I mean, if you think at least some of time you can't possibly believe in God, your horoscope, ghosts, homeopathy, anti-wrinkle creams and whatever I can't think of right now.
That said, sometimes I do think my life would be more exciting if I had an imaginary friend following me around wherever I went and if I had to check under my bed for monsters before I went to sleep.
@MattN. As areligious as one gets. But that doesn't mean I've never read the Torah, it's after all an important cultural cornerstone. And occasionally good poetry.
@Hippalectryon Yes, hilarious. But my favourite part is where he points out that the other guy is not allowed to call himself school chaplain and then the other guy suddenly completely changes tone.
@MattN. Well, surely Jane Austen wrote better. But before you read Tollkien or so, the bible, even in mediocre translations, is far better literature. And if you read it, you can shake your head in disbelief about what the believers don't know ever after.
@DanielFischer Good point but I have already read the LOTR unfortunately. But now I can at least have countless arguments about how boring the book is and how even more terrible the films are. Worst films ever. Nearly walked out half way through.
@BalarkaSen After I evaluated the integral you showed me I came up with this version ... $$\int_0^{\infty} \frac{\cos(x)}{x} \left(\int_0^x \frac{\sin(t)}{t} \ dt\right)^3\ dx=-\frac{7}{8}\pi \zeta(3)$$
@DanielFischer I forced myself. I chose it for my English Abitur and the goal was to punish my teacher for being a teacher. You could choose 5 books or so and they ask you questions about them. So ideally the teacher has to have read them all.
@DanielFischer I'm missing something here. Prove or disprove the existence of a 2 by 2 real matrix $A$ such that $\exp A=-I_2$. I'd definitely say no, but I can't find a proof
Hrm, I've to find the surface area of a torus, $r(u,v)=(a+b*cosv)cosu*i+(a+b*cosv)*sinu*j+b*sinv*k$, when $0<b\le a$ and $0\le v,u \le 2\pi$. Now I used the obvious vector obvious attempt of double integral over the normal of the cross vector product. After abusing all possible algebric tricks I got this beast:
Better :). Still, though, no idea even how to approach it.. should I try some kind of subsitution? Or just lose fear and head to it by sheer force? It scares me..
Hi all. I posted this question yesterday but it didn't receive much attention. I'm sure I'm missing something simple. Could someone take a look at it please?

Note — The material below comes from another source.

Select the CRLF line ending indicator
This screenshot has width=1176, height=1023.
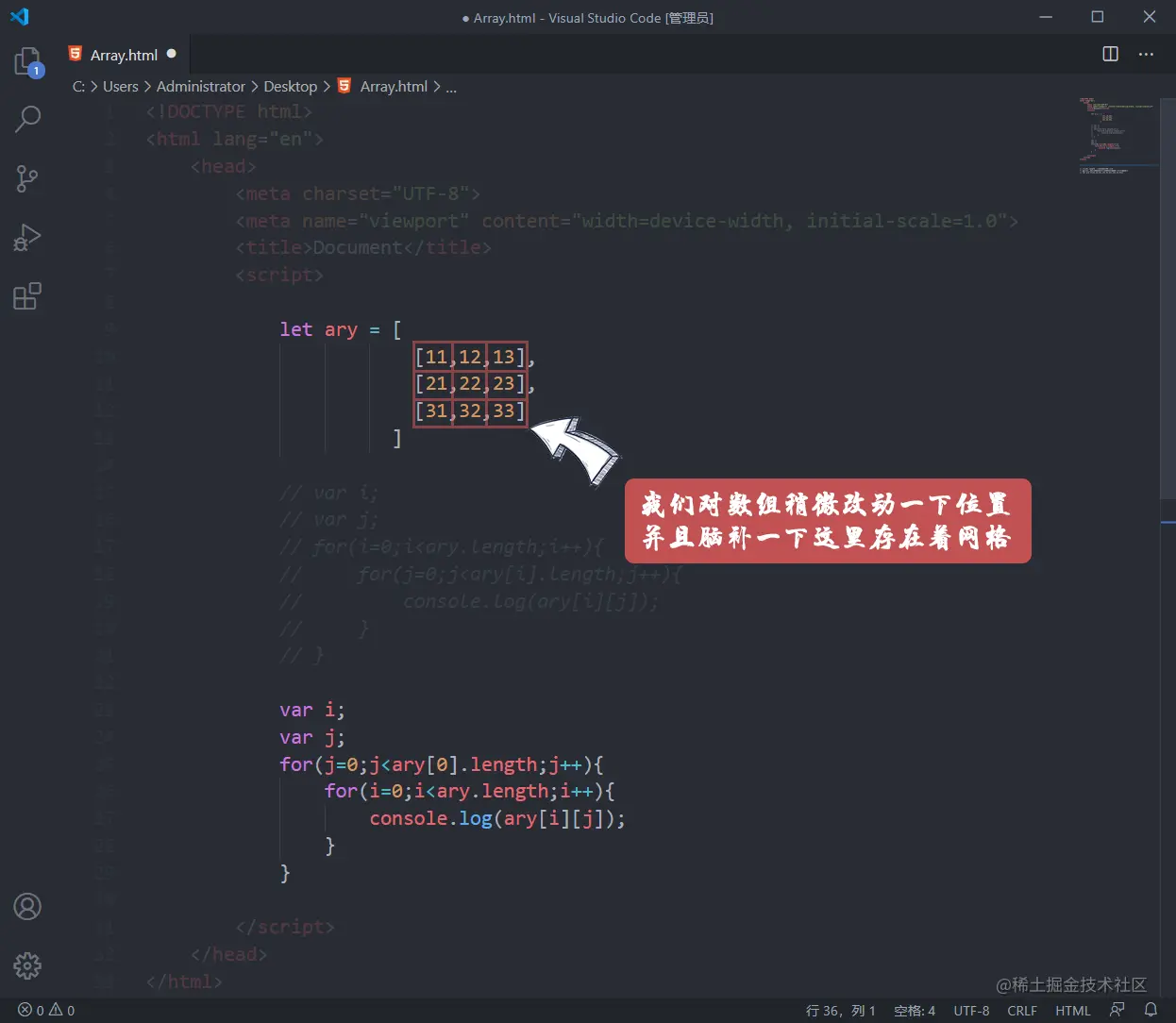pyautogui.click(x=1022, y=1010)
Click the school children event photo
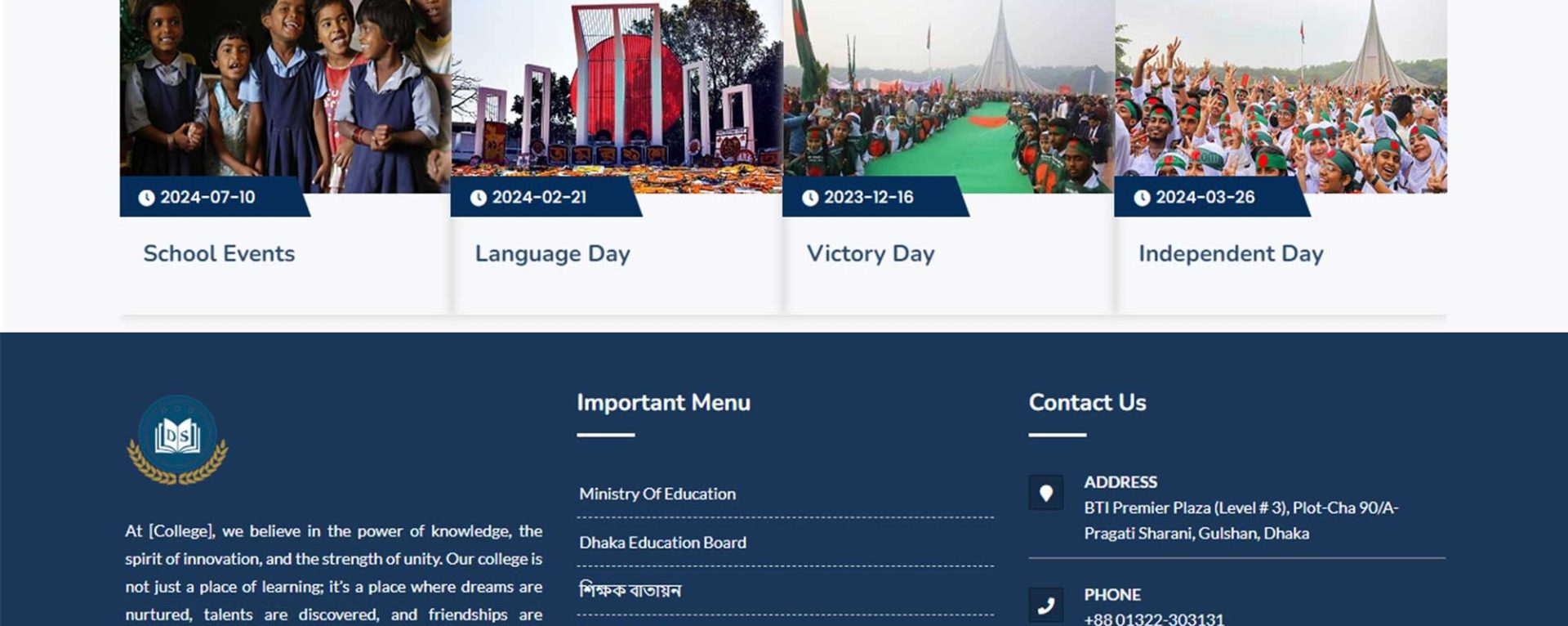The width and height of the screenshot is (1568, 626). click(285, 96)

@G.T.R something similar happened when he answered one of my Qs some time ago (he 'trivialized' my entire $\mathbb{C}$-analysis assignment problems :-) :D
@r9m Not really, it's a LOT of work, and for the fields I would be capable of writing a decent book about, there are already a lot of good books, so ...
@DanielFischer No, it's more conceptual. It was originally made to train the German team for international olympiads. It's like a compilation of techniques to solve most olympiad-like problems. So it's basically teaching nice tricks to high school students
@JasperLoy, yes, one can. But it will be boring,I mean, Hartshorne compress 5 page material into a single sentence, and you have to sit down and write every thing down. Which will be relatively easy if you know some AG first. As my guide says, to learn some AG you should know some AG first.
@EnjoysMath, that is hard to say. Most books are unique in their own way. There might be better books to Lee, but I like lee because Topology looked interesting only after I read it.
@JasperLoy, yes. I have to read it some time in coming two years.But that is not a good introduction to Pointset Topology.
@Ram They told me Munkres spends too little time on nets, has a terrible proof of Tychonoff, ugly proof that completions can be done, no counterexamples, etc.